PROBLEM TO WORK ON ▸
Return every line of the data below that contains the string "height". Case counts, so match only that exact capitalization.
Begin INFORMATION SUPPLIED
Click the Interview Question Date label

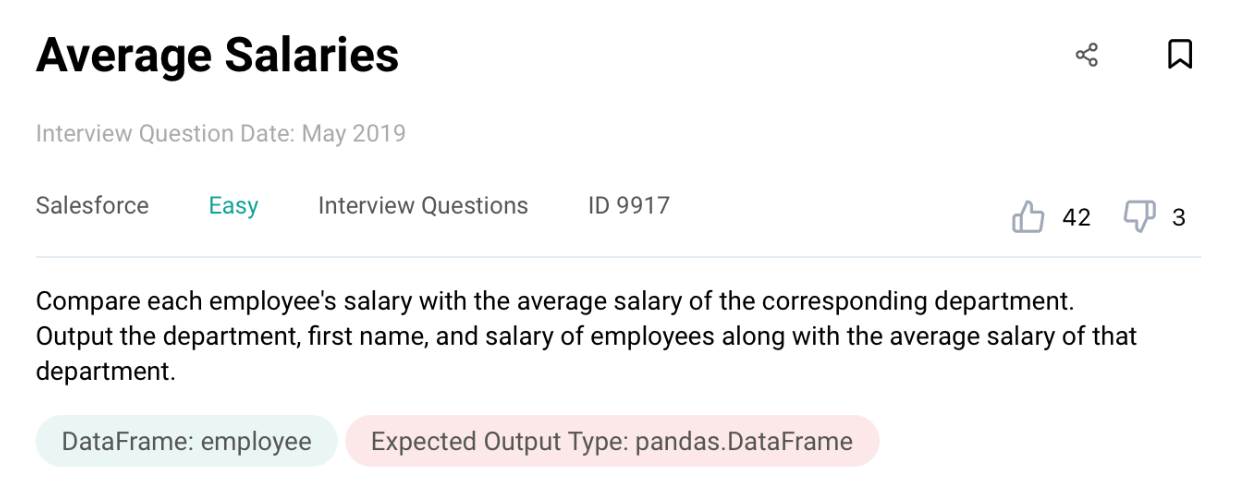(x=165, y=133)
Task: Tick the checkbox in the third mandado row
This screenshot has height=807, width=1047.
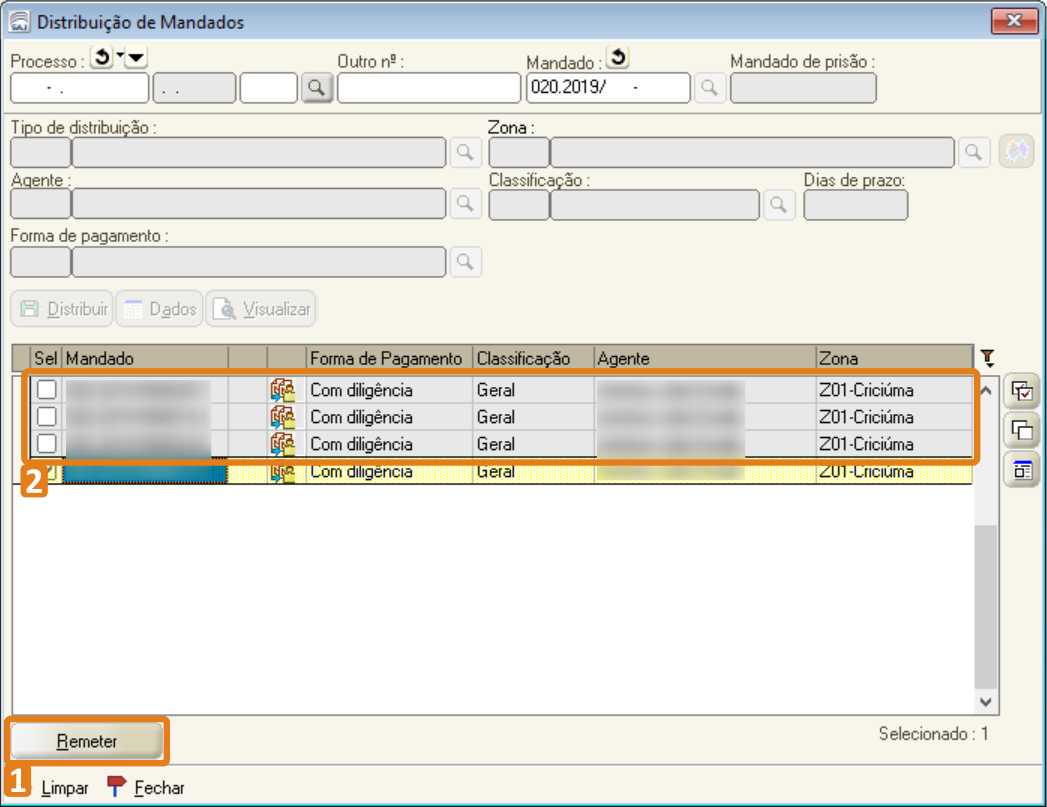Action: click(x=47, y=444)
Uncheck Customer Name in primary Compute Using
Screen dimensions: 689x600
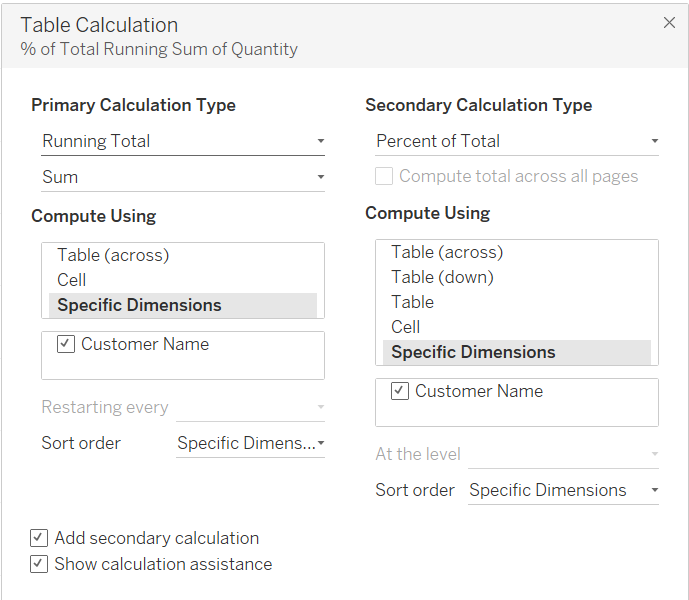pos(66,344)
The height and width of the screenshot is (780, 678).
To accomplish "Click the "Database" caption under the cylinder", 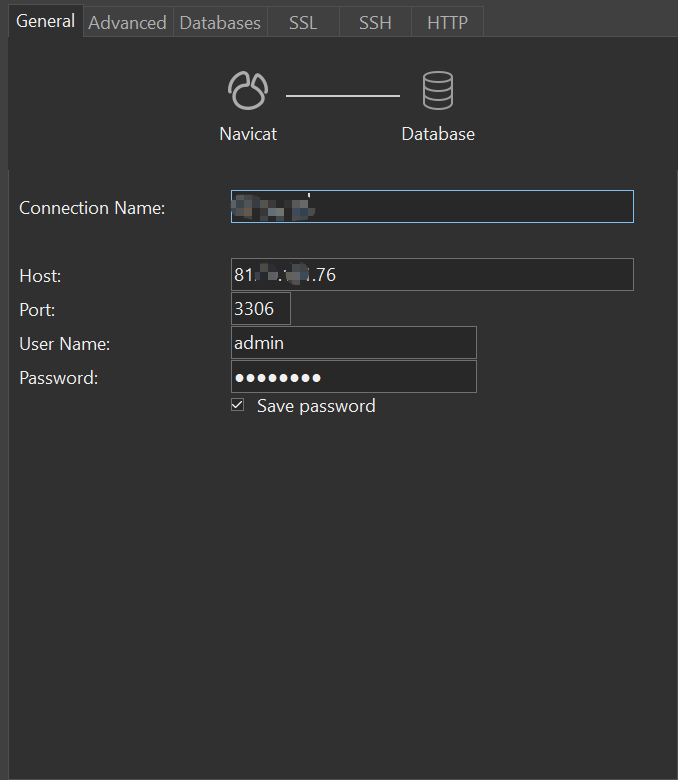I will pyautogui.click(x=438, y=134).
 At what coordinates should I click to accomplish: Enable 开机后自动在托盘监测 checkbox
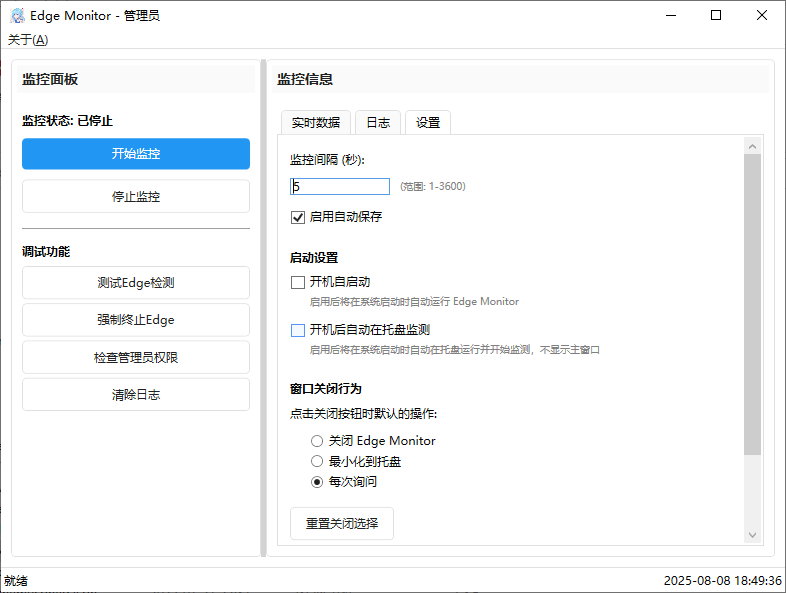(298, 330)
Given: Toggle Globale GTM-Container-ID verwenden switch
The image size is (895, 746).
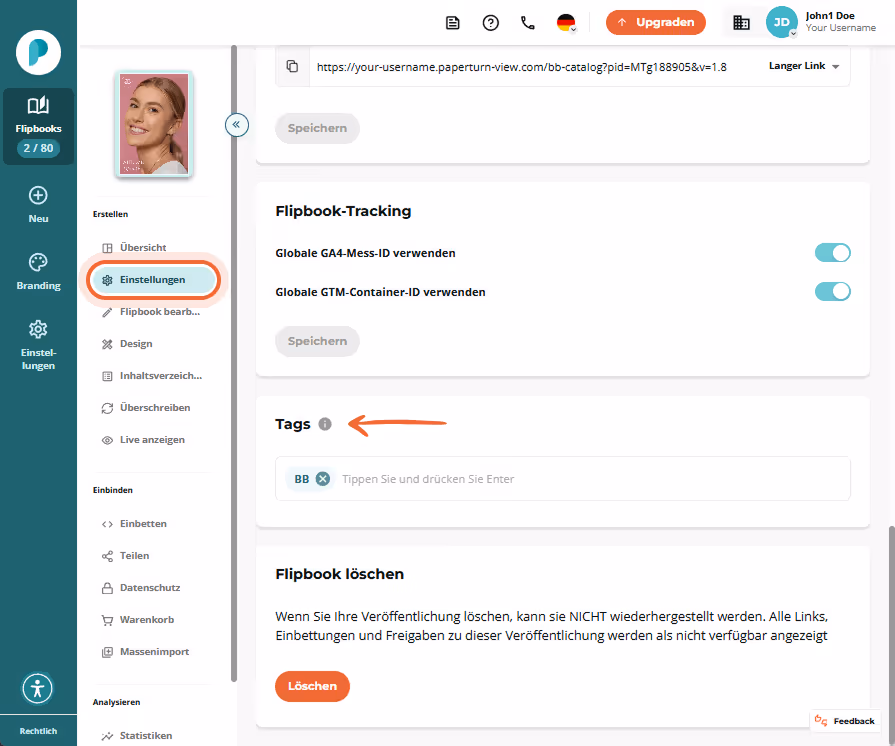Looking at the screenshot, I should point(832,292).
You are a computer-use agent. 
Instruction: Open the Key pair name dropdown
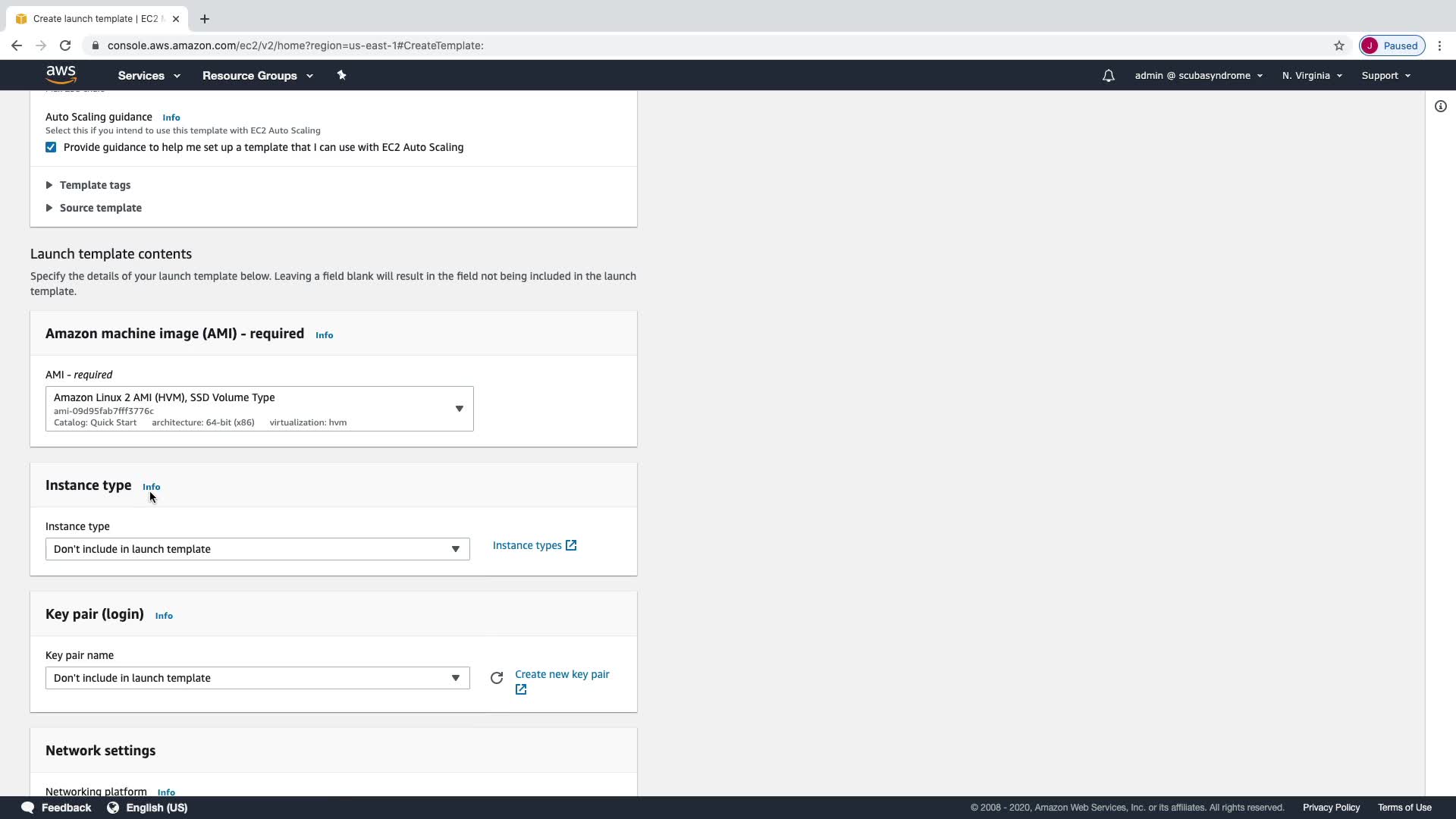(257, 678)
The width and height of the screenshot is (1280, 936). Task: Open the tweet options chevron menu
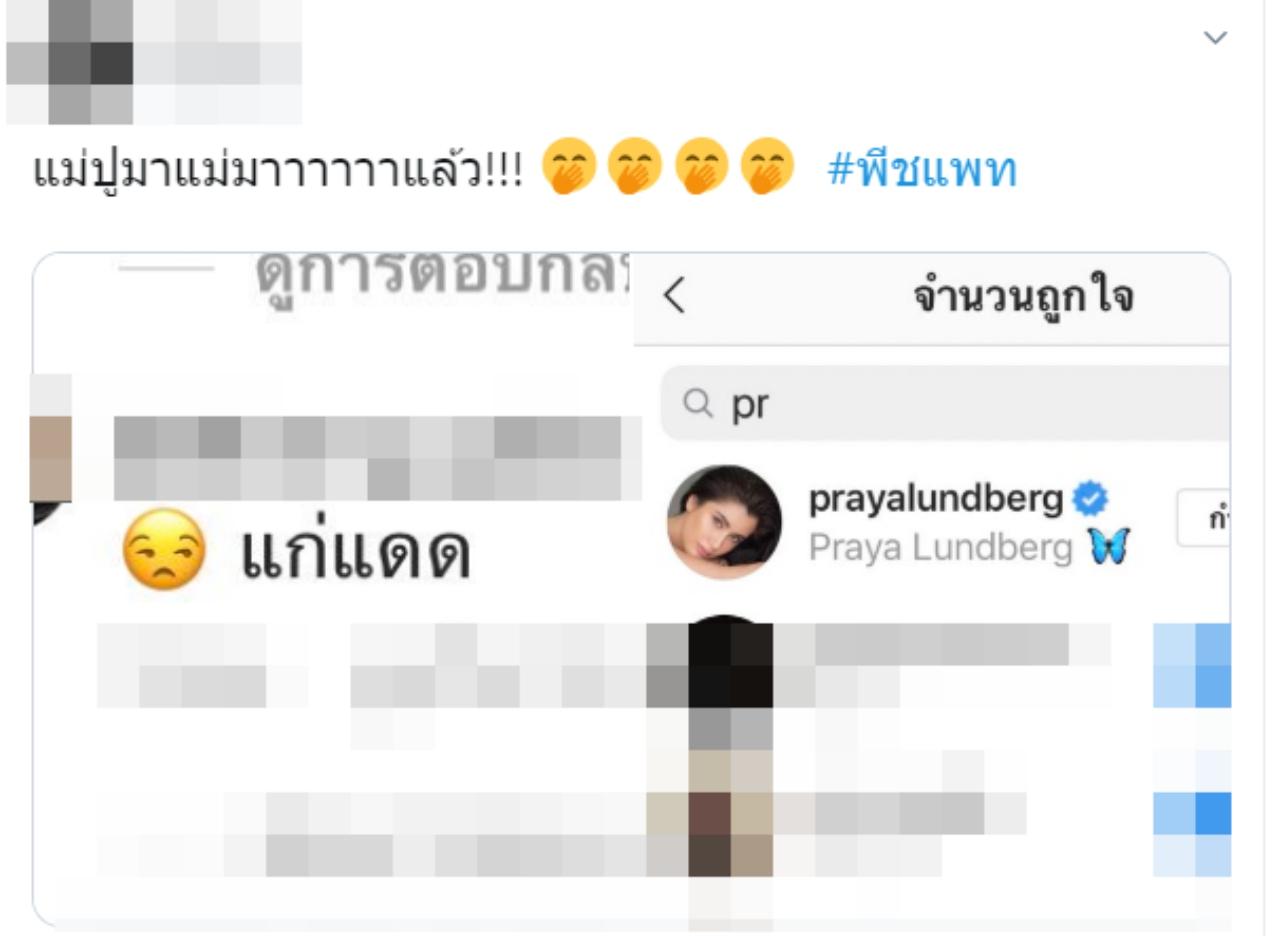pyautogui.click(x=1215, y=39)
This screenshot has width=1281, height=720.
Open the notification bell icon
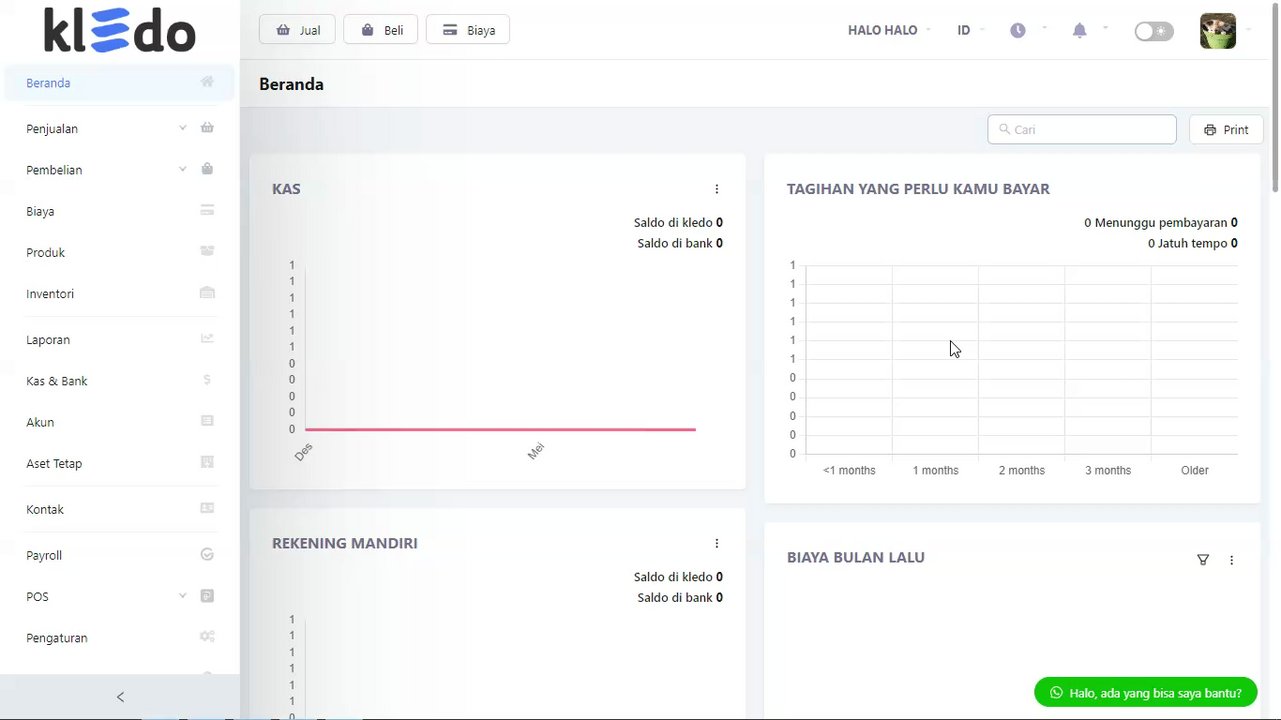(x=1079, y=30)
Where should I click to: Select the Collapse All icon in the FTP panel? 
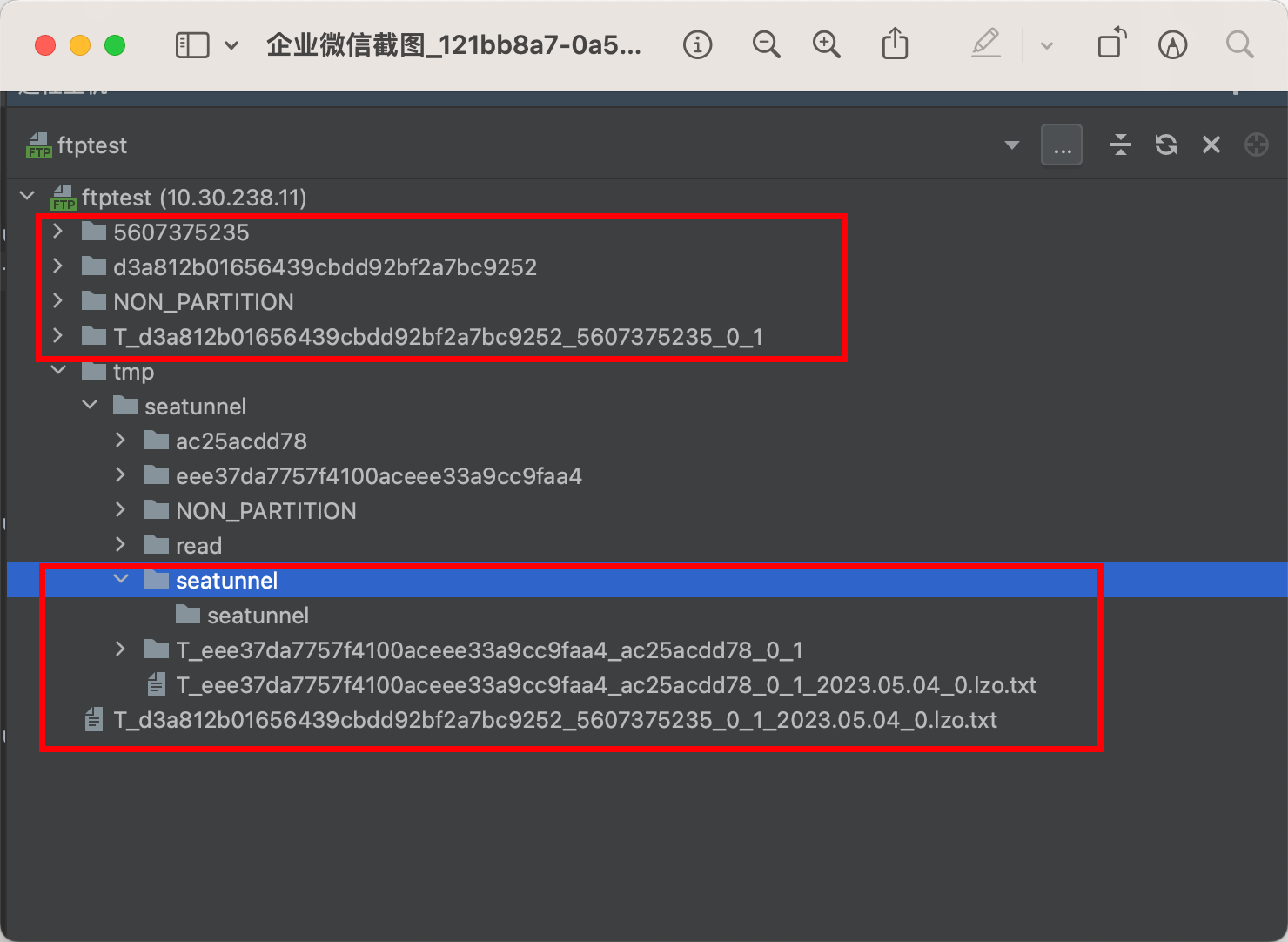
End INFORMATION SUPPLIED
EXPECTED OUTPUT ▸
This screenshot has height=807, width=1047.
The height and width of the screenshot is (780, 678).
The width and height of the screenshot is (1280, 936). Task: Open the tweet options chevron menu
This screenshot has width=1281, height=720.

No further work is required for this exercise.